Vertica solves one of C-Store 's big problems: join index, but there are faults to pick:

It is not said how to generate projection, how to choose the order, how many copies to be allocated, and whether different projection will be stored in different order, which will slow down the write speed.

Generally speaking, users will not set the maximum space occupation, but will only set the number of copies, and no user will give the system a maximum available space limit, and then let the database fill up all these spaces by themselves. at most, it is a hooliganism to give an original data how much space and the proportion of the space allowed by the database, according to a preset available space to choose the number of copies of the database.

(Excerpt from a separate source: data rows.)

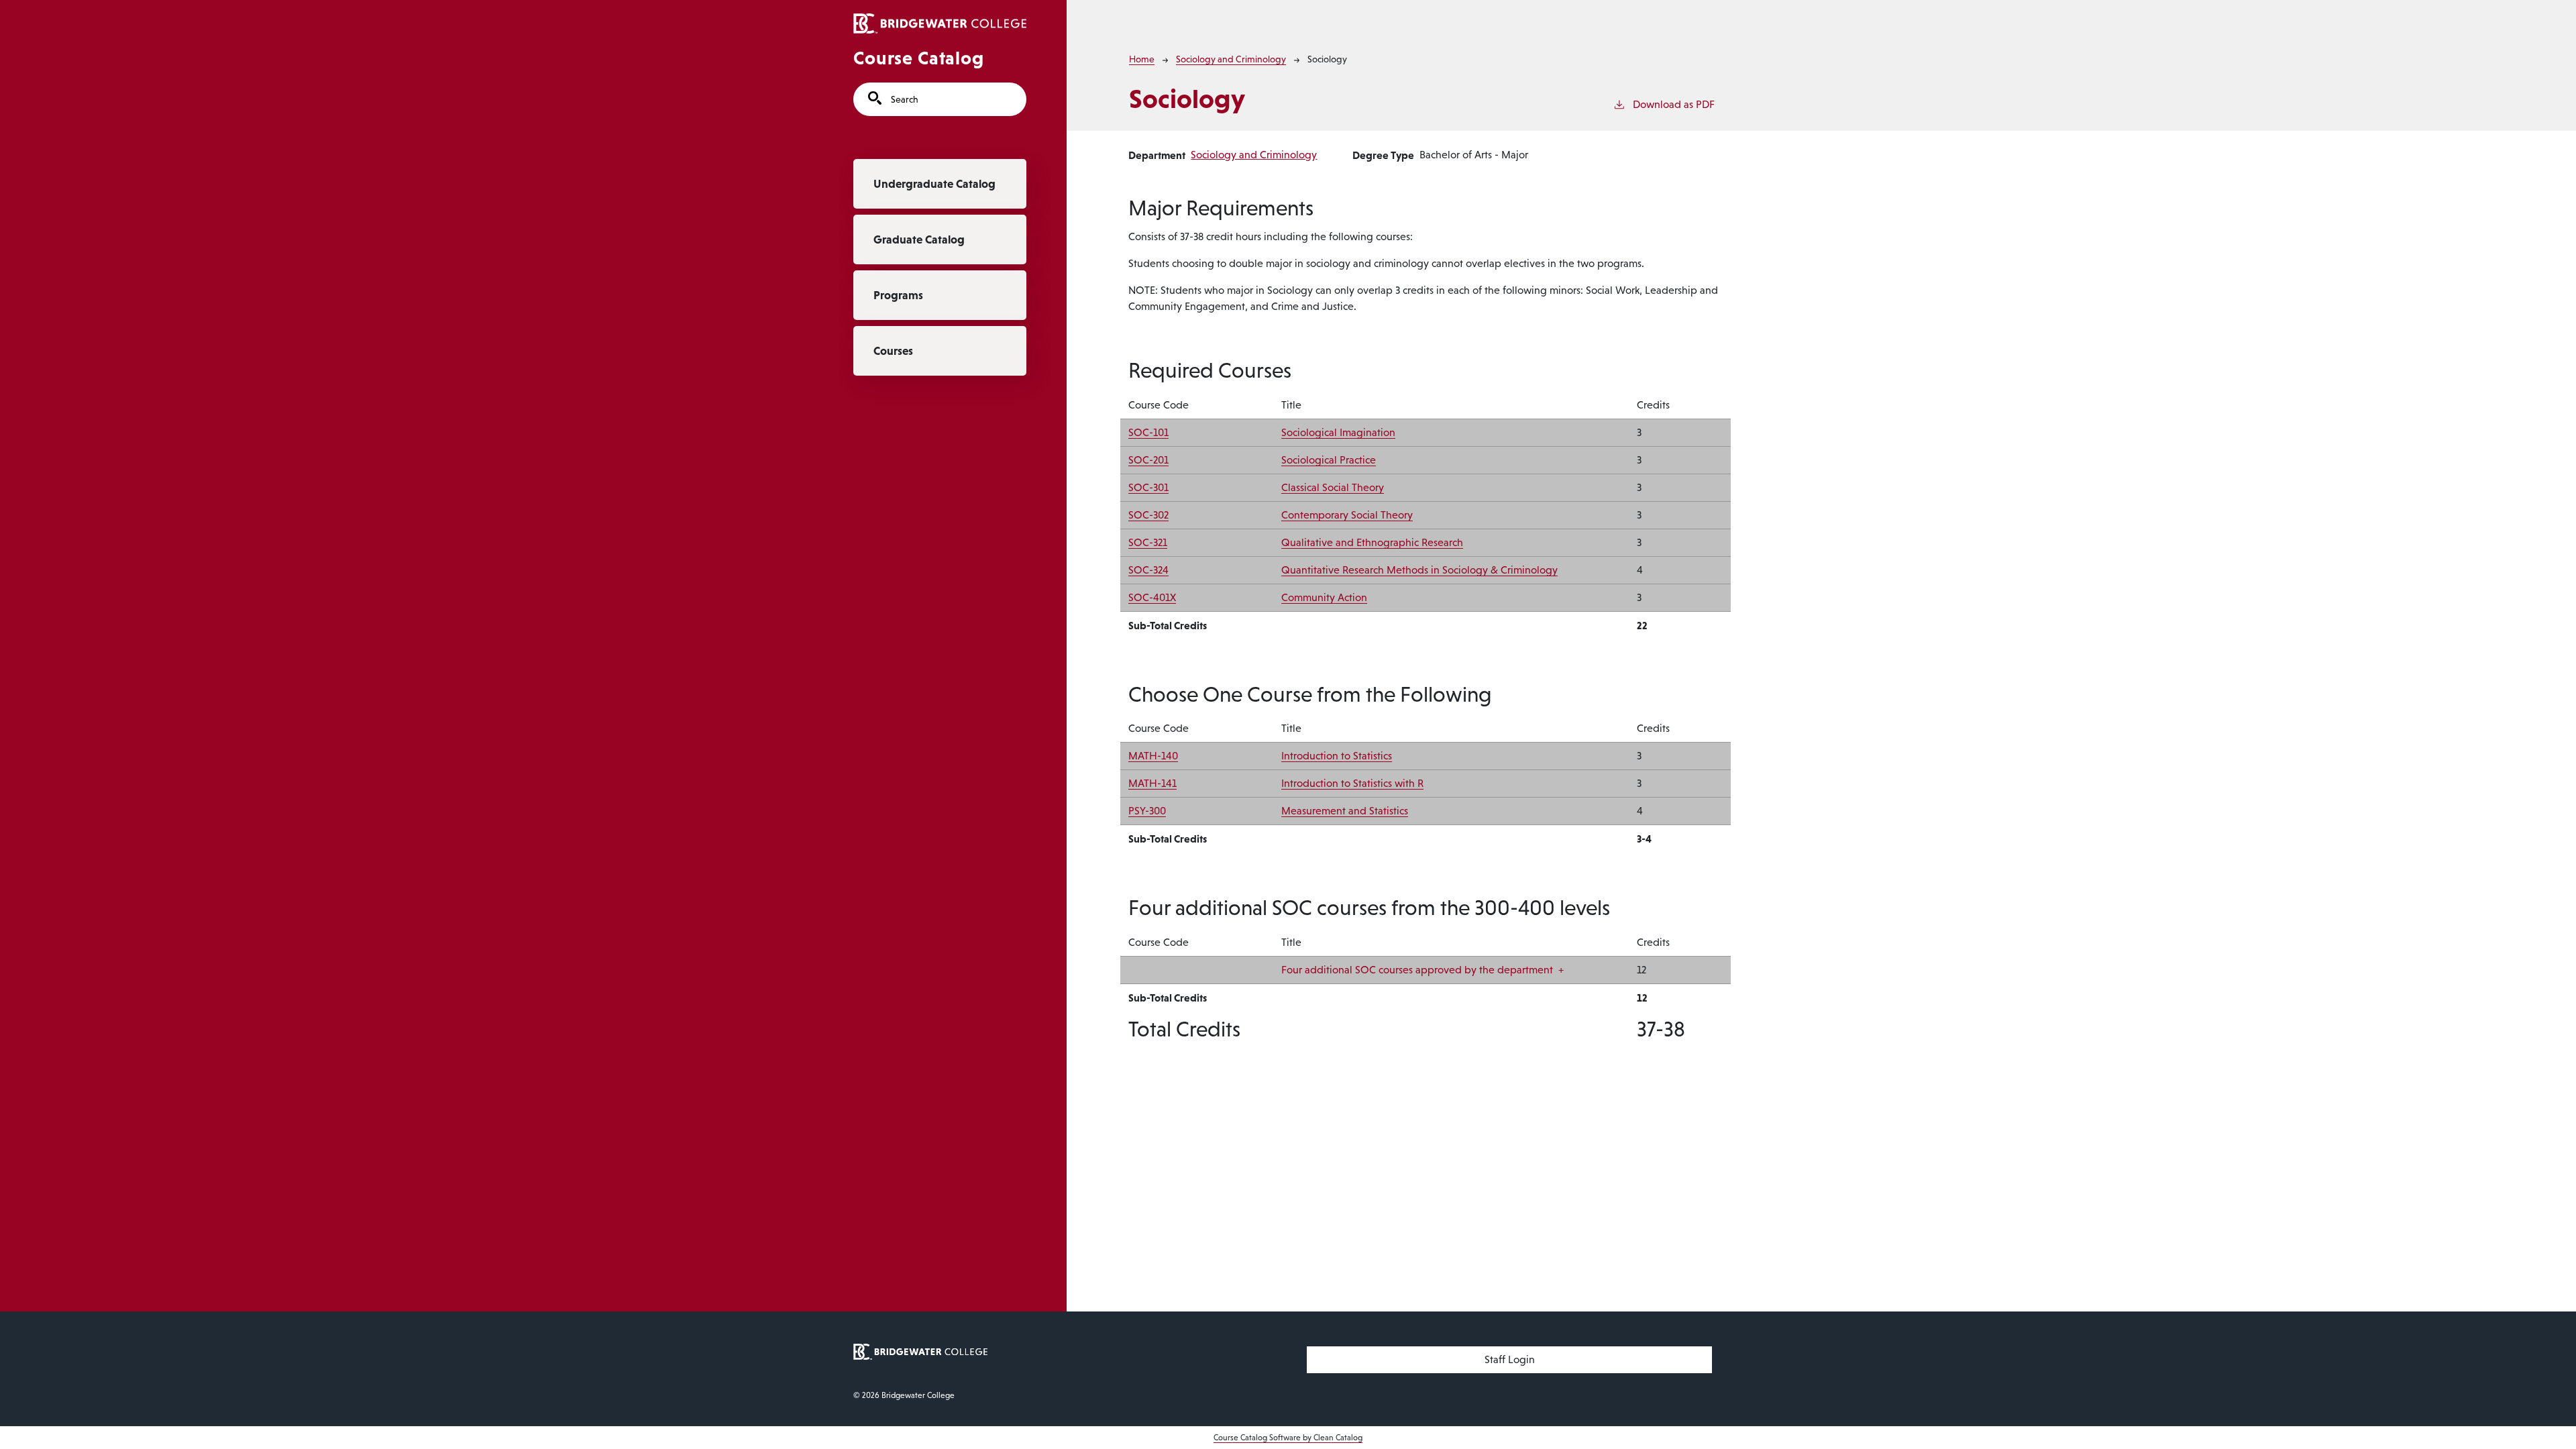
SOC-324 (1148, 570)
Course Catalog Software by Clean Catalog (1288, 1437)
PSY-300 (1147, 810)
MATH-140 (1153, 755)
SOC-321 (1147, 542)
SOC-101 (1148, 432)
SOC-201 (1148, 460)
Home (1142, 59)
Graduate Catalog (919, 239)
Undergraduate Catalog (934, 184)
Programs (898, 295)
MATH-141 (1152, 783)
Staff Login (1510, 1359)
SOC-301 (1148, 487)
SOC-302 (1148, 515)
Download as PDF (1674, 104)
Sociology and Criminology (1231, 59)
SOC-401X (1152, 597)
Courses (893, 351)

The load balancer did not mention how to do it.

Thank you for your reading, these are the contents of "what are the C-Store knowledge points of Vertica". After the study of this article, I believe you have a deeper understanding of what the C-Store knowledge points of Vertica have, and the specific use needs to be verified in practice. Here is, the editor will push for you more related knowledge points of the article, welcome to follow!

Welcome to subscribe "Shulou Technology Information " to get latest news, interesting things and hot topics in the IT industry, and controls the hottest and latest Internet news, technology news and IT industry trends.

*The comments in the above article only represent the author's personal views and do not represent the views and positions of this website. If you have more insights, please feel free to contribute and share.